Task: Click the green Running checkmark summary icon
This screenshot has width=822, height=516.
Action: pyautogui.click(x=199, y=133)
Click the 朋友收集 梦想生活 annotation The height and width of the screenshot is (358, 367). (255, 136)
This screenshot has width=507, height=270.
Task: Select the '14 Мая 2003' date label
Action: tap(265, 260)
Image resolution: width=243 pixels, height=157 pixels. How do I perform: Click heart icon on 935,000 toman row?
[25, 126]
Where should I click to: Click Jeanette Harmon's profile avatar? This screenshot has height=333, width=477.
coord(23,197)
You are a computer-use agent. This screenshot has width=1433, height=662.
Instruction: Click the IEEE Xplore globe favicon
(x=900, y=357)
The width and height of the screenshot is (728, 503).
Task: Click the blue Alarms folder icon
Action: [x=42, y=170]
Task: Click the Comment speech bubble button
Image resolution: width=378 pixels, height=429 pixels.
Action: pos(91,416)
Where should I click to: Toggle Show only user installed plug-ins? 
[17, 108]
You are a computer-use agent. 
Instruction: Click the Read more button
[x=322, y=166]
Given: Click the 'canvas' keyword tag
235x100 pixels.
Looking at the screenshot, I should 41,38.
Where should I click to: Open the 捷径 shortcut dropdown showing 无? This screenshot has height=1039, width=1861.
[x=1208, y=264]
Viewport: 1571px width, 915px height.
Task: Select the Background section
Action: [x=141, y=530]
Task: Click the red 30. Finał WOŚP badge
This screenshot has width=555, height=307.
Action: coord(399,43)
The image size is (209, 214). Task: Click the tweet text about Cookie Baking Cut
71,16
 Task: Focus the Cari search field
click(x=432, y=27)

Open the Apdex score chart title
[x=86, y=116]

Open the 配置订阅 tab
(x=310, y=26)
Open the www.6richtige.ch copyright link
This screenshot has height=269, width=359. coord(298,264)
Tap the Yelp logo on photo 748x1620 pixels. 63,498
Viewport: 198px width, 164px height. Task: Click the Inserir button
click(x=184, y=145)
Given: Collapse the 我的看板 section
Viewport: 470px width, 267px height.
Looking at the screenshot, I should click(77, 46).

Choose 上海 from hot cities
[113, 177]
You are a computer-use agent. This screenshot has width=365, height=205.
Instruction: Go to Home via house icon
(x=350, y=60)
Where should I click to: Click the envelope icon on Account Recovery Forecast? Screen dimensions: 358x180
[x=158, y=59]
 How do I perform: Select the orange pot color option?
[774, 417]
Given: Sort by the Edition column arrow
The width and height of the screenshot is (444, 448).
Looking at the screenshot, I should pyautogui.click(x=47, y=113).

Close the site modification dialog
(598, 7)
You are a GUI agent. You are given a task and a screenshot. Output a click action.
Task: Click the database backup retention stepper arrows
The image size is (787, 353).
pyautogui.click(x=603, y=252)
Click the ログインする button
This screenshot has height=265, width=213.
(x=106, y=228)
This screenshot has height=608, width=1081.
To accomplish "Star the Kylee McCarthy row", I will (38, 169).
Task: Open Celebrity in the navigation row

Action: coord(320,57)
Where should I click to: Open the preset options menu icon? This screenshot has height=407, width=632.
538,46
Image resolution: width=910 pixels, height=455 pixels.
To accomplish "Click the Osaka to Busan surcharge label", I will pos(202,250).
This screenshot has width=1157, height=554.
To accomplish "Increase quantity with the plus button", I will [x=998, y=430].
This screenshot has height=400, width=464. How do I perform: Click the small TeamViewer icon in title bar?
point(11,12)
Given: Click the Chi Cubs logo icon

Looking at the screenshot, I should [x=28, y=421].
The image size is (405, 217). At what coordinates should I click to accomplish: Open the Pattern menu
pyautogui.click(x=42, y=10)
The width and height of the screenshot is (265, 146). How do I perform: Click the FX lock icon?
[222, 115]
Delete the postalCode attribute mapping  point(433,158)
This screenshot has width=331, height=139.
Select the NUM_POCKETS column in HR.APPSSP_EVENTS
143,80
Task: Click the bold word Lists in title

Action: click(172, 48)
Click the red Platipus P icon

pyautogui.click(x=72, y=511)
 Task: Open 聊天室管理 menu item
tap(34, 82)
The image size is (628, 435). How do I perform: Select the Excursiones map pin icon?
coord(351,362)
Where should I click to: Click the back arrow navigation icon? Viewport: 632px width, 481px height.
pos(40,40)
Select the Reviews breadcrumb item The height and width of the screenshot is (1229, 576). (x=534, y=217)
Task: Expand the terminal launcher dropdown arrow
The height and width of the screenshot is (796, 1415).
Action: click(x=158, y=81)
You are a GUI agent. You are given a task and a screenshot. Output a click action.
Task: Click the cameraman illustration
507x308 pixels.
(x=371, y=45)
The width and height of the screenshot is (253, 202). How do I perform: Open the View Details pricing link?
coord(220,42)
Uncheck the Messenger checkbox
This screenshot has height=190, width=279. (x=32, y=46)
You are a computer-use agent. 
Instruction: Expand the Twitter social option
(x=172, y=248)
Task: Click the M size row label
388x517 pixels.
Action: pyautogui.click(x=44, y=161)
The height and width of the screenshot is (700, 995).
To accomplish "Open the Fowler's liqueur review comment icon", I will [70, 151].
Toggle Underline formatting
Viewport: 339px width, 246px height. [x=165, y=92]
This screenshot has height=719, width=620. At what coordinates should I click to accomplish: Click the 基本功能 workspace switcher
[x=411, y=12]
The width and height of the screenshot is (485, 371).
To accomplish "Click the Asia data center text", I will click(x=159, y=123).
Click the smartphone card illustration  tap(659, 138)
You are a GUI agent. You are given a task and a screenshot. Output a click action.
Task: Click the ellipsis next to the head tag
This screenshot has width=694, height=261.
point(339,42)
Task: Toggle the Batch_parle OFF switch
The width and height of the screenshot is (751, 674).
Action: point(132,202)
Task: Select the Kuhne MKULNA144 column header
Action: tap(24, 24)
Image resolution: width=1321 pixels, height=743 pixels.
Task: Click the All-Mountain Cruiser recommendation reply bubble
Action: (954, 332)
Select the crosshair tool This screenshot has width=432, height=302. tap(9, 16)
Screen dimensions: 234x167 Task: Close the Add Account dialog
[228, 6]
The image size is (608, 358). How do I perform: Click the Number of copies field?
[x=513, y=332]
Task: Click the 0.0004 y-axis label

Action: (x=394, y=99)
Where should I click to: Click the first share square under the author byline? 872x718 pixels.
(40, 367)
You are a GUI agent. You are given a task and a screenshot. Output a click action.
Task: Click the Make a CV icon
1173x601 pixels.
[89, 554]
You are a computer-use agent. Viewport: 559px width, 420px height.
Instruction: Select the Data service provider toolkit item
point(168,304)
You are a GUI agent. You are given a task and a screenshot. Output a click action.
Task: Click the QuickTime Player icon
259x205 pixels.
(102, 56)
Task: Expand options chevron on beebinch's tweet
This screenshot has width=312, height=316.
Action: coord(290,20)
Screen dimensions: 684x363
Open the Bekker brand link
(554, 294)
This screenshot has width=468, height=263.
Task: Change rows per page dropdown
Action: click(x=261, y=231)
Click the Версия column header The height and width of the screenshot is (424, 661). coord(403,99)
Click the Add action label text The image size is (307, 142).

==========

◆ Aim of the exercise: Write out the data again in full. Match it exactly.

◆ Solution to this task:
Task: Click the green Running checkmark summary icon
This screenshot has width=822, height=516.
Action: pyautogui.click(x=199, y=133)
Click the 朋友收集 梦想生活 annotation The height and width of the screenshot is (358, 367). (255, 136)
This screenshot has width=507, height=270.
Task: Select the '14 Мая 2003' date label
Action: tap(265, 260)
Image resolution: width=243 pixels, height=157 pixels. How do I perform: Click heart icon on 935,000 toman row?
[25, 126]
Where should I click to: Click Jeanette Harmon's profile avatar? This screenshot has height=333, width=477.
coord(23,197)
You are a computer-use agent. This screenshot has width=1433, height=662.
Instruction: Click the IEEE Xplore globe favicon
(x=900, y=357)
The width and height of the screenshot is (728, 503).
Task: Click the blue Alarms folder icon
Action: [x=42, y=170]
Task: Click the Comment speech bubble button
Image resolution: width=378 pixels, height=429 pixels.
Action: pos(91,416)
Where should I click to: Toggle Show only user installed plug-ins? 
[17, 108]
You are a computer-use agent. 
Instruction: Click the Read more button
[x=322, y=166]
Given: Click the 'canvas' keyword tag
235x100 pixels.
Looking at the screenshot, I should 41,38.
Where should I click to: Open the 捷径 shortcut dropdown showing 无? This screenshot has height=1039, width=1861.
[x=1208, y=264]
Viewport: 1571px width, 915px height.
Task: Select the Background section
Action: [x=141, y=530]
Task: Click the red 30. Finał WOŚP badge
This screenshot has width=555, height=307.
Action: coord(399,43)
The image size is (209, 214). Task: Click the tweet text about Cookie Baking Cut
71,16
 Task: Focus the Cari search field
click(x=432, y=27)

Open the Apdex score chart title
[x=86, y=116]

Open the 配置订阅 tab
(x=310, y=26)
Open the www.6richtige.ch copyright link
This screenshot has height=269, width=359. coord(298,264)
Tap the Yelp logo on photo 748x1620 pixels. 63,498
Viewport: 198px width, 164px height. Task: Click the Inserir button
click(x=184, y=145)
Given: Collapse the 我的看板 section
Viewport: 470px width, 267px height.
Looking at the screenshot, I should click(77, 46).

Choose 上海 from hot cities
[113, 177]
You are a computer-use agent. This screenshot has width=365, height=205.
Instruction: Go to Home via house icon
(x=350, y=60)
Where should I click to: Click the envelope icon on Account Recovery Forecast? Screen dimensions: 358x180
[x=158, y=59]
 How do I perform: Select the orange pot color option?
[774, 417]
Given: Sort by the Edition column arrow
The width and height of the screenshot is (444, 448).
Looking at the screenshot, I should pyautogui.click(x=47, y=113).

Close the site modification dialog
(598, 7)
You are a GUI agent. You are given a task and a screenshot. Output a click action.
Task: Click the database backup retention stepper arrows
The image size is (787, 353).
pyautogui.click(x=603, y=252)
Click the ログインする button
This screenshot has height=265, width=213.
(x=106, y=228)
This screenshot has height=608, width=1081.
To accomplish "Star the Kylee McCarthy row", I will (38, 169).
Task: Open Celebrity in the navigation row

Action: coord(320,57)
Where should I click to: Open the preset options menu icon? This screenshot has height=407, width=632.
538,46
Image resolution: width=910 pixels, height=455 pixels.
To accomplish "Click the Osaka to Busan surcharge label", I will pos(202,250).
This screenshot has width=1157, height=554.
To accomplish "Increase quantity with the plus button", I will [x=998, y=430].
This screenshot has height=400, width=464. How do I perform: Click the small TeamViewer icon in title bar?
point(11,12)
Given: Click the Chi Cubs logo icon

Looking at the screenshot, I should [x=28, y=421].
The image size is (405, 217). At what coordinates should I click to accomplish: Open the Pattern menu
pyautogui.click(x=42, y=10)
The width and height of the screenshot is (265, 146). How do I perform: Click the FX lock icon?
[222, 115]
Delete the postalCode attribute mapping  point(433,158)
This screenshot has width=331, height=139.
Select the NUM_POCKETS column in HR.APPSSP_EVENTS
143,80
Task: Click the bold word Lists in title

Action: click(172, 48)
Click the red Platipus P icon

pyautogui.click(x=72, y=511)
 Task: Open 聊天室管理 menu item
tap(34, 82)
The image size is (628, 435). How do I perform: Select the Excursiones map pin icon?
coord(351,362)
Where should I click to: Click the back arrow navigation icon? Viewport: 632px width, 481px height.
pos(40,40)
Select the Reviews breadcrumb item The height and width of the screenshot is (1229, 576). (x=534, y=217)
Task: Expand the terminal launcher dropdown arrow
The height and width of the screenshot is (796, 1415).
Action: click(x=158, y=81)
You are a GUI agent. You are given a task and a screenshot. Output a click action.
Task: Click the cameraman illustration
507x308 pixels.
(x=371, y=45)
The width and height of the screenshot is (253, 202). How do I perform: Open the View Details pricing link?
coord(220,42)
Uncheck the Messenger checkbox
This screenshot has height=190, width=279. (x=32, y=46)
You are a computer-use agent. 
Instruction: Expand the Twitter social option
(x=172, y=248)
Task: Click the M size row label
388x517 pixels.
Action: pyautogui.click(x=44, y=161)
The height and width of the screenshot is (700, 995).
To accomplish "Open the Fowler's liqueur review comment icon", I will [70, 151].
Toggle Underline formatting
Viewport: 339px width, 246px height. [x=165, y=92]
This screenshot has height=719, width=620. At what coordinates should I click to accomplish: Click the 基本功能 workspace switcher
[x=411, y=12]
The width and height of the screenshot is (485, 371).
To accomplish "Click the Asia data center text", I will click(x=159, y=123).
Click the smartphone card illustration  tap(659, 138)
You are a GUI agent. You are given a task and a screenshot. Output a click action.
Task: Click the ellipsis next to the head tag
This screenshot has width=694, height=261.
point(339,42)
Task: Toggle the Batch_parle OFF switch
The width and height of the screenshot is (751, 674).
Action: point(132,202)
Task: Select the Kuhne MKULNA144 column header
Action: tap(24, 24)
Image resolution: width=1321 pixels, height=743 pixels.
Task: Click the All-Mountain Cruiser recommendation reply bubble
Action: (954, 332)
Select the crosshair tool This screenshot has width=432, height=302. tap(9, 16)
Screen dimensions: 234x167 Task: Close the Add Account dialog
[228, 6]
The image size is (608, 358). How do I perform: Click the Number of copies field?
[x=513, y=332]
Task: Click the 0.0004 y-axis label

Action: (x=394, y=99)
Where should I click to: Click the first share square under the author byline? 872x718 pixels.
(40, 367)
You are a GUI agent. You are given a task and a screenshot. Output a click action.
Task: Click the Make a CV icon
1173x601 pixels.
[89, 554]
You are a computer-use agent. Viewport: 559px width, 420px height.
Instruction: Select the Data service provider toolkit item
point(168,304)
You are a GUI agent. You are given a task and a screenshot. Output a click action.
Task: Click the QuickTime Player icon
259x205 pixels.
(102, 56)
Task: Expand options chevron on beebinch's tweet
This screenshot has width=312, height=316.
Action: coord(290,20)
Screen dimensions: 684x363
Open the Bekker brand link
(554, 294)
This screenshot has width=468, height=263.
Task: Change rows per page dropdown
Action: click(x=261, y=231)
Click the Версия column header The height and width of the screenshot is (424, 661). coord(403,99)
Click the Add action label text The image size is (307, 142).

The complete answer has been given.